Çanakkale Zaferi'nin anlamı ve önemi, her yıl 18 Mart günü bir kez daha hatırlanıyor. İşte detaylarıyla Türkiye Cumhuriyeti'nin kurulmasıyla sonuçlanan, Kurtuluş Savaşı'ndan önce Türk Milleti'nin en önemli mücadelesi olan Çanakkale Savaşı..

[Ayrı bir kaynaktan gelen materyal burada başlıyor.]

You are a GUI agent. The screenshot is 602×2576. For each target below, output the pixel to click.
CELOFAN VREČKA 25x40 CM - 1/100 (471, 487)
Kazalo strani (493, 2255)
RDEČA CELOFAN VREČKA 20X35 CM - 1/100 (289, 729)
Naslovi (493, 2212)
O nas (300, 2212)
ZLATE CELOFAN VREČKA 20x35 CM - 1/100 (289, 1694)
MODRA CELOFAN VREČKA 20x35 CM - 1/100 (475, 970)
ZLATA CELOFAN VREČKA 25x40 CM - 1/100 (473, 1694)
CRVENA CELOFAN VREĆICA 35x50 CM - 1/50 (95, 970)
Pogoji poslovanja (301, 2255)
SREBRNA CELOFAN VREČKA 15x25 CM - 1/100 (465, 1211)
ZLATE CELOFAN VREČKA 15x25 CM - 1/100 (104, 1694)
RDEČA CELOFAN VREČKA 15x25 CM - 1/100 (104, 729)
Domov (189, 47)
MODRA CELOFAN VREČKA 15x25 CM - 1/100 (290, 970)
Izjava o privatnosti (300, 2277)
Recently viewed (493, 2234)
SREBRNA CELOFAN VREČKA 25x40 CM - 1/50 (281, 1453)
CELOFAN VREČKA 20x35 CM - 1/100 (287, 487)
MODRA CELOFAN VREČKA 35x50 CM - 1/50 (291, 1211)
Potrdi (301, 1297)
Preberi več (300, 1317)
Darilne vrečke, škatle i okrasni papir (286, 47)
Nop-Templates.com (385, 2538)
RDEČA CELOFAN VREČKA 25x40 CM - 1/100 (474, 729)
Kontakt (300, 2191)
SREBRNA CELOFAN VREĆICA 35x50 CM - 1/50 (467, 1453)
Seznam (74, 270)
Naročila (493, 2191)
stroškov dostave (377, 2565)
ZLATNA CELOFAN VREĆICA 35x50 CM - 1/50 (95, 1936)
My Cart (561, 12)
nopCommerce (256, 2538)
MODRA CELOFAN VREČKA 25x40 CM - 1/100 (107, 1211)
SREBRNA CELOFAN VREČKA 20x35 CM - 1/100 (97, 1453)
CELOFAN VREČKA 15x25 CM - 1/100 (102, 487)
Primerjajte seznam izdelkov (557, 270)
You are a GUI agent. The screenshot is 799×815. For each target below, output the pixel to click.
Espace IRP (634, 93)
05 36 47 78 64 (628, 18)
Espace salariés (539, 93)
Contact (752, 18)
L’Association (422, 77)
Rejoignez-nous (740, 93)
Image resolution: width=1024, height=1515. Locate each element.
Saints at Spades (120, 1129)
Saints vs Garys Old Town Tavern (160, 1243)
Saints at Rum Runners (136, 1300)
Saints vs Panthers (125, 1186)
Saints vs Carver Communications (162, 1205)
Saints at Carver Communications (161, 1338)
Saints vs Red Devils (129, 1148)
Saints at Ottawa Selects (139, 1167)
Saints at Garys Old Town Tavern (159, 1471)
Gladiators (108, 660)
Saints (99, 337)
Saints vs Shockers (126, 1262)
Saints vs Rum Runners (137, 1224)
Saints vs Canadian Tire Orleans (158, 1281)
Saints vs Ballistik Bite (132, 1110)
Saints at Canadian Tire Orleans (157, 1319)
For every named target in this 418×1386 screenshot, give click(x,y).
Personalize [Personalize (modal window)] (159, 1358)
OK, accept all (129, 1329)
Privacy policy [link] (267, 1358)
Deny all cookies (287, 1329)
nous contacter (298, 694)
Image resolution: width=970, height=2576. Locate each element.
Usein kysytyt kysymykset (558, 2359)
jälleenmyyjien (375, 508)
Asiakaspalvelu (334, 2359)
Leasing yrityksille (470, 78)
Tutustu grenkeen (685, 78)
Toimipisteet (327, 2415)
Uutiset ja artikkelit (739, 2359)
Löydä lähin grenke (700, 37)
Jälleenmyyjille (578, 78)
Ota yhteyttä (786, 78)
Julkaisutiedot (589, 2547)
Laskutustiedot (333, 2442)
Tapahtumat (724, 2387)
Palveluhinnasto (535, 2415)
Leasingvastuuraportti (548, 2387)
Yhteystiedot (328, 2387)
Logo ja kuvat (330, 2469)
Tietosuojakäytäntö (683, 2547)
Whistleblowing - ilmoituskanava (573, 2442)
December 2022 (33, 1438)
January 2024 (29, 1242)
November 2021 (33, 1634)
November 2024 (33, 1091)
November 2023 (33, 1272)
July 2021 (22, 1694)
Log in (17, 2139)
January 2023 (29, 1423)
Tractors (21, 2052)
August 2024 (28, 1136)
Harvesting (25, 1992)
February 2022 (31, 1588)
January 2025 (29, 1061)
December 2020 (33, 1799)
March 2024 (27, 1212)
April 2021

Haberin devamı için tıklayınız

 DÜNYA'YI SAVAŞA SÜRÜKLEYEN SÜREÇ

18. yy’da Fransız İhtilali ile düşünce alanında, Sanayi Devrimi ile ekonomik alanda gerçekleşen yenilikçi hareketler ve sosyal dalgalanma 19.yy’da Avrupa haritasında değişimlere yol açtı. Milliyetçilik kavramı geliştikçe çok uluslu imparatorlukların sonu gelmeye başladı, ekonomik yönden ise sanayi devrimini gerçekleştiren ülkeler hammadde ve pazar arayışına girdi.

Avrupa coğrafyasında siyasi birliğini 19. yy’ın sonuna doğru tamamlayan Almanya ve İtalya derhal Avrupa’daki ekonomik yarışa katıldı. Almanya sanayi devrimini hızla tamamlayarak hammadde-Pazar yahut diğer bir deyişle “sömürge” arayışına girdi. Almanya’nın dış siyasetinin belirleyicisi Bismark’ın sürdürdüğü dengeli Avrupa Uyumu politikası terkedildi. Bismark ülkesini “Şark Meselesi” denilen Osmanlı’nın paylaşılması rekabetinden uzak tutmaya çalışmıştı lakin II. Wilhelm ile dünya siyasetine bakışı değişen Almanya Osmanlı topraklarını bir hammadde kaynağı ve Pazar olarak görmeye başladı. Avrupa Sanayisinde İngiltere ile yarışır duruma gelen Almanya kara ordusu bakımından da oldukça güçlendi. Almanya, denizcilikte de İngilizlere ciddi tehdit oluşturmaya başladı. 20.yya girildiğinde Avrupa’nın siyasi ve stratejik manzarası İngiliz-Alman deniz silahlanma yarışının gölgesinde şekilleniyordu. Bu süreç Avrupa’yı silahlanmaya ve kutuplaşmaya itti. Bu kutuplaşmada Almanya, Avusturya-Macaristan İmparatorluğunu yanına çekerken İngiltere, Fransa ile yakınlaştı.

Osmanlı Devleti 1700’lü yıllardan itibaren duraklama ve akabinde çöküş dönemine girmişti. Avrupa’daki gelişmelere kayıtsız kalarak çağı yakalayamayan Osmanlı, savaşlardaki başarısızlık, toprak kayıpları ve bunların beraberinde getirdiği ekonomik sıkıntılar ile gücünü ve itibarını kaybetmişti. Dönemin “hasta adam”ı olarak nitelendirilen Osmanlı Devleti’nin geniş toprakları Avrupa’nın sömürge arayışındaki devletlerinin iştahını kabartıyordu.